##### INPUT #####
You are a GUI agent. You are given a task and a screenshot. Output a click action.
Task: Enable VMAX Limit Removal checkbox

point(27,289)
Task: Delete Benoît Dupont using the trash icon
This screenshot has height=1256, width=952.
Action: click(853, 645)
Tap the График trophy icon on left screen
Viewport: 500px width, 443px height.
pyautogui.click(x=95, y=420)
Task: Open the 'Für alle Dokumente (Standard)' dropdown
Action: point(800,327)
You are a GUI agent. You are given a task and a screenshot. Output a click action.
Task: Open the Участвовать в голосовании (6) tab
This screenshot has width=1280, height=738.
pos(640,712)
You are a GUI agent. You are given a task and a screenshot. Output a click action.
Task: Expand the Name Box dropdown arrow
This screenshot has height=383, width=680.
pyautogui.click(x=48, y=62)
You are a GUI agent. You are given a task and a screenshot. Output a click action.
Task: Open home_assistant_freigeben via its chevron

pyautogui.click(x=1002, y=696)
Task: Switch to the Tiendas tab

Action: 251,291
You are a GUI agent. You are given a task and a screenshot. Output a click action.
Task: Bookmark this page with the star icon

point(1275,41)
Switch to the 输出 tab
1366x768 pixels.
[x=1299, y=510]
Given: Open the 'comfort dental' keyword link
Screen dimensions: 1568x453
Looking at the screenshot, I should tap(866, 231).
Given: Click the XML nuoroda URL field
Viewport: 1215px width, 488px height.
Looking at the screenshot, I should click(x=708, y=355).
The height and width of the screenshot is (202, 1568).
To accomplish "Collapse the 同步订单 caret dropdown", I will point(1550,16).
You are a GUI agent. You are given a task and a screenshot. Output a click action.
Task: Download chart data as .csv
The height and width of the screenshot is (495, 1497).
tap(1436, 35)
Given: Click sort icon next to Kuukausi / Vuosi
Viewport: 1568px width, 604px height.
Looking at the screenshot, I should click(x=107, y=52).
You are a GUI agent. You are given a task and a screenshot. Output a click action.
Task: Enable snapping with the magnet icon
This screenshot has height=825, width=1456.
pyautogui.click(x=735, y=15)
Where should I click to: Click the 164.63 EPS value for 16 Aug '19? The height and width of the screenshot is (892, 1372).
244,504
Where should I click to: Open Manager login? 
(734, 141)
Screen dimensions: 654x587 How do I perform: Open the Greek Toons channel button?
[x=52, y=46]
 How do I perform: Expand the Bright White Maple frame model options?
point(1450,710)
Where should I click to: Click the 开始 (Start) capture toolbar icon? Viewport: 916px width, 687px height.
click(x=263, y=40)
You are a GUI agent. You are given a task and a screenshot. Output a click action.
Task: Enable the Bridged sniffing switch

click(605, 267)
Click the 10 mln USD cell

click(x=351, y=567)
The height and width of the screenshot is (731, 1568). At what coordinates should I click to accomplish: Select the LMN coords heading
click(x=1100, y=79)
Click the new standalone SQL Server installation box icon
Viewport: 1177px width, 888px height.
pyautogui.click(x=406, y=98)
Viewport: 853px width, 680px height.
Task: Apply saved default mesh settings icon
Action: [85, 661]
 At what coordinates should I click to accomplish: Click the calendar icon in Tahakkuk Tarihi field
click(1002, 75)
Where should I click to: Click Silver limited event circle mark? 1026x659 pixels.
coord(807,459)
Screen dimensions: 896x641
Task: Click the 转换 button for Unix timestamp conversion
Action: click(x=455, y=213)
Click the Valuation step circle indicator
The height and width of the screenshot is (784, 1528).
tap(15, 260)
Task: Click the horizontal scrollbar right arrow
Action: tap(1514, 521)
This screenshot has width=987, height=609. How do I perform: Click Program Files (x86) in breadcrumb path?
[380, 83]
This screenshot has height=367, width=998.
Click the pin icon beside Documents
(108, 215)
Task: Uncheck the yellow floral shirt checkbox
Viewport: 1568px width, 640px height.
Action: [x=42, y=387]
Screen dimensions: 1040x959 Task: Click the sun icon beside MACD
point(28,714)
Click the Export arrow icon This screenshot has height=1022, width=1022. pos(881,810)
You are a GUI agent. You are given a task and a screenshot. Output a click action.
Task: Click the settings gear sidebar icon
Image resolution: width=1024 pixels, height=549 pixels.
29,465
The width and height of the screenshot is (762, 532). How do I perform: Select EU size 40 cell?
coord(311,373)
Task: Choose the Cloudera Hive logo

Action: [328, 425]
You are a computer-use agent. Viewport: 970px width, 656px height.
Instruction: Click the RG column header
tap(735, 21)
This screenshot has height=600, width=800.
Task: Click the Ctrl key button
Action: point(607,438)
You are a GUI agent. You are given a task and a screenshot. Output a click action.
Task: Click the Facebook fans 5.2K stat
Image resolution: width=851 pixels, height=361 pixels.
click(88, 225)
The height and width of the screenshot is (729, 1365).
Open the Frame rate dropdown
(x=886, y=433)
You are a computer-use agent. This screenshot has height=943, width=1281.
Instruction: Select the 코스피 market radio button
#####
ACTIVITY →
Scan the entries above for the string "computer" and copy each line containing it.

FINISHED TASK →
You are a computer-use agent. Viewport: 970px width, 656px height.
You are a computer-use agent. This screenshot has height=943, width=1281.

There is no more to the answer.